TLDR
- U.S. law enforcement dismantled the 911 S5 botnet, which provided residential proxy services to cybercriminals, and arrested its alleged administrator, Chinese national Yunhe Wang.
- The botnet, consisting of 19 million infected devices across 190 countries, was used for various criminal activities, including financial fraud, identity theft, and child exploitation.
- Chainalysis assisted in the investigation by tracing $169 million in Bitcoin linked to 911 S5’s on-chain infrastructure, including cold storage wallets and exchange deposit addresses.
- Investigators employed advanced tactics, such as querying blockchain transaction data to identify addresses matching 911 S5’s service prices, revealing previously unknown wallets on the TRON blockchain.
- The U.S. Treasury Department’s OFAC sanctioned Wang and his associates, flagging 49 cryptocurrency addresses, while law enforcement seized assets worth approximately $30 million.
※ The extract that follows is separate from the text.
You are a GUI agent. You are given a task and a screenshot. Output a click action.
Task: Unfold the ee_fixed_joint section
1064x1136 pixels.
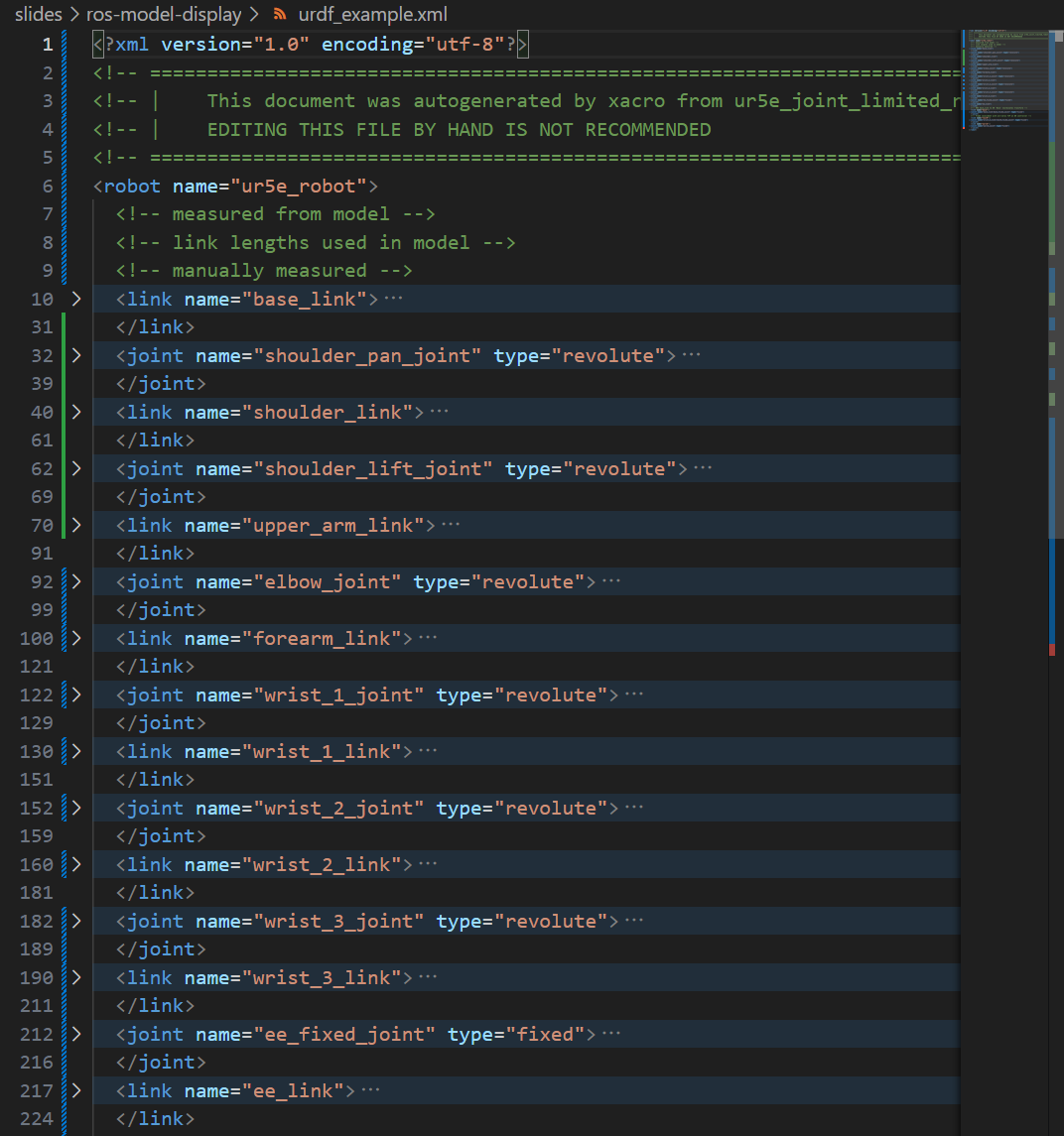coord(76,1034)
U.S. law enforcement agencies have dismantled the 911 S5 botnet, a massive network of 19 million infected devices spanning across 190 countries.
The botnet, which functioned as a residential proxy service, was allegedly administered by Chinese national Yunhe Wang, who was arrested in Singapore on May 24, 2024.
The 911 S5 botnet provided cybercriminals with access to compromised IP addresses, enabling them to carry out a wide range of illegal activities, such as financial fraud, identity theft, child exploitation, and cyber attacks.
Criminals paid for these services using cryptocurrencies like Bitcoin, allowing the botnet’s administrators to generate substantial revenue.
Blockchain forensics firm Chainalysis played a crucial role in the investigation, assisting law enforcement agents in tracing $169 million in Bitcoin linked to 911 S5’s on-chain infrastructure.
By analyzing transaction data and applying advanced investigative techniques, Chainalysis helped agents uncover a network of wallets, including cold storage addresses and exchange deposit addresses, associated with the botnet.
One of the key findings was a cold storage wallet containing 4,322.25 BTC, worth approximately $169 million at the time of reception.
This wallet showed connections to various crypto mixers and a Russian bulletproof hosting provider previously linked to ransomware strains.
Investigators also discovered that funds from this wallet were transferred to addresses controlled by Wang, some of which were later flagged by the U.S. Treasury Department’s Office of Foreign Assets Control (OFAC).
Investigators employed innovative tactics to identify previously unknown addresses on the TRON blockchain.
By querying transaction data and searching for specific prices charged by 911 S5 for its services, they uncovered a new network of wallets connected to the botnet.
The takedown of the 911 S5 botnet resulted from a coordinated effort between U.S., Singapore, Thailand, and Germany. Law enforcement disrupted 23 domains and over 70 servers critical to the botnet’s operations, while seizing assets worth approximately $30 million.
OFAC also sanctioned Wang and his associates, flagging 49 cryptocurrency addresses linked to their illicit activities.
Although Wang allegedly still controls over $136.4 million in Bitcoin, the flagging of these addresses by OFAC ensures that law enforcement and compliance professionals can monitor any movement of funds.